Sticky DNA traps produced by immune cells enable gallstones to stick together and grow, new research has revealed.

Gallstones are stones that form in the gall bladder when the fats and minerals found in bile harden into a crystalline structure. Gallstones can cause inflammation and infections, depending on their size.

Researchers investigated gallstones in patients due to have surgery to remove them. On the surface of the gallstones they observed signs of neutrophil extracellular traps (NETs). NETs are sticky webs of DNA that immune cells produce when they are under attack from foreign cells, used to clump the cells together and make them easier to destroy.

However, when the immune cells target NETs towards cholesterol and calcium crystals in the gall bladder, the sticky DNA acts as an adhesive to allow lots of small crystals to clump together and form a gallstone.
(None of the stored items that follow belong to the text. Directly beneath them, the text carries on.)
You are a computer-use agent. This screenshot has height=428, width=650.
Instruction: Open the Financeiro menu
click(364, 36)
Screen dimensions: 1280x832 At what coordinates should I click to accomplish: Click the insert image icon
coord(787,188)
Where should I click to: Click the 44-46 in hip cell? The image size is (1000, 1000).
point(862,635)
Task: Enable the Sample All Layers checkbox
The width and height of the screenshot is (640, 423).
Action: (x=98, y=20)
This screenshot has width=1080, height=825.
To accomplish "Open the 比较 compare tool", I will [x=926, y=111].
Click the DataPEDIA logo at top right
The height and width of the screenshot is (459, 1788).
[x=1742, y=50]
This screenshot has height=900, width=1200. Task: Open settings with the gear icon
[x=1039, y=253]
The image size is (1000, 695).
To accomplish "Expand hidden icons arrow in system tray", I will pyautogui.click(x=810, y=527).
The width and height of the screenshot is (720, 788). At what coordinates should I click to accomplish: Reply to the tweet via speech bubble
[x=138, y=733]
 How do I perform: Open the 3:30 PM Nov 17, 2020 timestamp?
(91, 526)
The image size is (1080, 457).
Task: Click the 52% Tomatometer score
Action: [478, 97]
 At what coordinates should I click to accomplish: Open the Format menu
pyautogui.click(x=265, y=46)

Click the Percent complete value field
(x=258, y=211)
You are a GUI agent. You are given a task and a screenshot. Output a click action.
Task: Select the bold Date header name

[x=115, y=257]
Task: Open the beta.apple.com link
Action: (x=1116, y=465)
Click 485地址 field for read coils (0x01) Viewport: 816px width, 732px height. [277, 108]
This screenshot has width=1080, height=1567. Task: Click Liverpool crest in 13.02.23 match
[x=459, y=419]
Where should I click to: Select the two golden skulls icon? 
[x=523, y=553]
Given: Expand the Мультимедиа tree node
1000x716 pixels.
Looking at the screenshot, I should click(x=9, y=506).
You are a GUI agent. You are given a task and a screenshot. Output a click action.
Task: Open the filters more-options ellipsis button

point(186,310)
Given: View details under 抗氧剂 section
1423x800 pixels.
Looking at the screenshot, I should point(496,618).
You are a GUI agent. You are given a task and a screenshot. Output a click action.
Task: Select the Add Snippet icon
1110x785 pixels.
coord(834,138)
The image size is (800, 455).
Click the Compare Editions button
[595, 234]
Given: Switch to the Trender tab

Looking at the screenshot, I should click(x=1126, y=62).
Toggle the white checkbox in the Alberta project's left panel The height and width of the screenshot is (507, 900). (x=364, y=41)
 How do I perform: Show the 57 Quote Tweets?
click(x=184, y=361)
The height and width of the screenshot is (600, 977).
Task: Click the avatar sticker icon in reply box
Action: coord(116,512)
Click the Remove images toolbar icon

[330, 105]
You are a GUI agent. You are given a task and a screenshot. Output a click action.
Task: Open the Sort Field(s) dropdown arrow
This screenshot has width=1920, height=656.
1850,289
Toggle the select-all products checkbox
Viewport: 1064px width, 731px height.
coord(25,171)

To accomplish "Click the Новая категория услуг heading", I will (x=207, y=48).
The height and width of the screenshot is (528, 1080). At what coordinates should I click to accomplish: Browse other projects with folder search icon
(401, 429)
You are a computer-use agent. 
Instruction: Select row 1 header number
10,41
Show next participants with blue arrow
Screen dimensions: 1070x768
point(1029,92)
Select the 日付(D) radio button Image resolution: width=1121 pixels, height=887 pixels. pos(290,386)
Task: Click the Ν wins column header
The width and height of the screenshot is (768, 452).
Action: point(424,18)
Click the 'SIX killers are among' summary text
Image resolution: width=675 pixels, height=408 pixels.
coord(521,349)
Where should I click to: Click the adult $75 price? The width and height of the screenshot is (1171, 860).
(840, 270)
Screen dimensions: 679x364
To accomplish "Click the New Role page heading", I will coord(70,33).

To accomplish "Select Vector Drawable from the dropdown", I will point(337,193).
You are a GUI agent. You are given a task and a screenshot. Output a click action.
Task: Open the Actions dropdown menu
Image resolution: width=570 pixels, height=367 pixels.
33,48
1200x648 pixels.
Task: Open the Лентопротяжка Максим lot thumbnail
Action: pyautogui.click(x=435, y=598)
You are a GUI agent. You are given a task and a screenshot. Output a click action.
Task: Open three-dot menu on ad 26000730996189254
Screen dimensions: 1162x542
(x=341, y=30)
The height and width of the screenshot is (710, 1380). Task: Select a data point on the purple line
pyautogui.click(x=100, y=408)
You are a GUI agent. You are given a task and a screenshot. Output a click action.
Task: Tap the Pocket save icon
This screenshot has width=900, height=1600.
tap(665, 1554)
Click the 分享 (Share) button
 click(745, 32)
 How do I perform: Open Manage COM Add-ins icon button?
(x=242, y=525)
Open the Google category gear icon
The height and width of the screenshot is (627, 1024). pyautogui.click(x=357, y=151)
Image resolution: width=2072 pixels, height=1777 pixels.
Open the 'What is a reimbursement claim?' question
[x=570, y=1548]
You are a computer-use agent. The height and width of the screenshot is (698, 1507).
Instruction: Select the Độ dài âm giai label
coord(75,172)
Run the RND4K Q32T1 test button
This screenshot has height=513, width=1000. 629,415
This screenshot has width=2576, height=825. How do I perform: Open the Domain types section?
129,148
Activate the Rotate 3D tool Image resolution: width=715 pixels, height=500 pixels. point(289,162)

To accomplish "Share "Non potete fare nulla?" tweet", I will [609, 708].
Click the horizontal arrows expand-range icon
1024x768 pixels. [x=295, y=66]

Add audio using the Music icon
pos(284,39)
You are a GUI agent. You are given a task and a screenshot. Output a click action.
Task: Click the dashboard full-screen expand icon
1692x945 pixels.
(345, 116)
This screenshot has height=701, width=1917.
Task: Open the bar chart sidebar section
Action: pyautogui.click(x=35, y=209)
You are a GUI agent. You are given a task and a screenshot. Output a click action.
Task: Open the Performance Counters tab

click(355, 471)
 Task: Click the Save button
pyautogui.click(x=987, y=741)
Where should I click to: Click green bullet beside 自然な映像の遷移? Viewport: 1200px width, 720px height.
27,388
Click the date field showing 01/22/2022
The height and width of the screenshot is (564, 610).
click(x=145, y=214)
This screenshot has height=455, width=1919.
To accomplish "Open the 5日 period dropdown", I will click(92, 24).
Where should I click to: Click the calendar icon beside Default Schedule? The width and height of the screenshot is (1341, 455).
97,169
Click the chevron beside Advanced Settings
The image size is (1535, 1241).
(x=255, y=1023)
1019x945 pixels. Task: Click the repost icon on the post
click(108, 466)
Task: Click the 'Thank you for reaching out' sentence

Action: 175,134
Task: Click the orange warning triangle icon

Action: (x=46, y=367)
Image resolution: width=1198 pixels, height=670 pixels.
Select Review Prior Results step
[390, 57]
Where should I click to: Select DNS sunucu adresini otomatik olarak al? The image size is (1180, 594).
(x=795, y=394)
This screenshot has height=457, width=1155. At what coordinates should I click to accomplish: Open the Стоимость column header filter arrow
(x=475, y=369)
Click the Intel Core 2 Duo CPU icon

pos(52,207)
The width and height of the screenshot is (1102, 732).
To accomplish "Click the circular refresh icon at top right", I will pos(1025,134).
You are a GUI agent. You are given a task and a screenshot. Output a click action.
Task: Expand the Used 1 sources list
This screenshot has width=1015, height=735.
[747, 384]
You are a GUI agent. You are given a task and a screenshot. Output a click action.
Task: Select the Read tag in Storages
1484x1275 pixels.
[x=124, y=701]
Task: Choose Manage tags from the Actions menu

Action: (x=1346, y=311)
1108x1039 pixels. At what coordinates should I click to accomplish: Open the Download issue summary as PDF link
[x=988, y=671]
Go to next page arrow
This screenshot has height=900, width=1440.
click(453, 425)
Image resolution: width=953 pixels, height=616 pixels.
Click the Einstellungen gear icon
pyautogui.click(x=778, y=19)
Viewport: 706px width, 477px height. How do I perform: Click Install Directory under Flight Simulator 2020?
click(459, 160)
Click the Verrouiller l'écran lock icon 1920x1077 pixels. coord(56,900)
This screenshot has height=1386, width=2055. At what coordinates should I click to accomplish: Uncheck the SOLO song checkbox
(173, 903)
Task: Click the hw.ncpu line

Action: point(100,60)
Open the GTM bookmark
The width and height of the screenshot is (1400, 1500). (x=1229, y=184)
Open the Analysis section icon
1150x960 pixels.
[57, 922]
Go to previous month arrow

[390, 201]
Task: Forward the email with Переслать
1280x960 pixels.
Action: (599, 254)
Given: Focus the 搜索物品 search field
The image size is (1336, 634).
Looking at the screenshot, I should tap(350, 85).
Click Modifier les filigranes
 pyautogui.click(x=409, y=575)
To confirm this, researchers mixed existing gallstones with neutrophils. The gallstones quickly joined together to form even larger gallstones.

Genetic treatments were used to try and disrupt the function of NET formation and prevent the formation of gallstones in mice. Researchers produced mice with a point mutation in the Ncf1 gene, which prevents a cell’s ability to undergo oxidative burst, essential for NET formation. They also engineered mice to lack the PADI4 gene, which enables chromatin condensation, also needed for NET formation.

Both genetically engineered mice groups and controls were fed a diet to induce gallstone formation. The mice with engineered genetic changes to prevent NET formation showed fewer gallstones with smaller sizes.

The anti-Ly6G antibody was used to deplete neutrophils in mice with gallstones. The mice with depleted neutrophils had both fewer and smaller gallstones than the control group. This demonstrates that both drug-based and genetic based treatments show promise for developing preventative treatments for gallstones.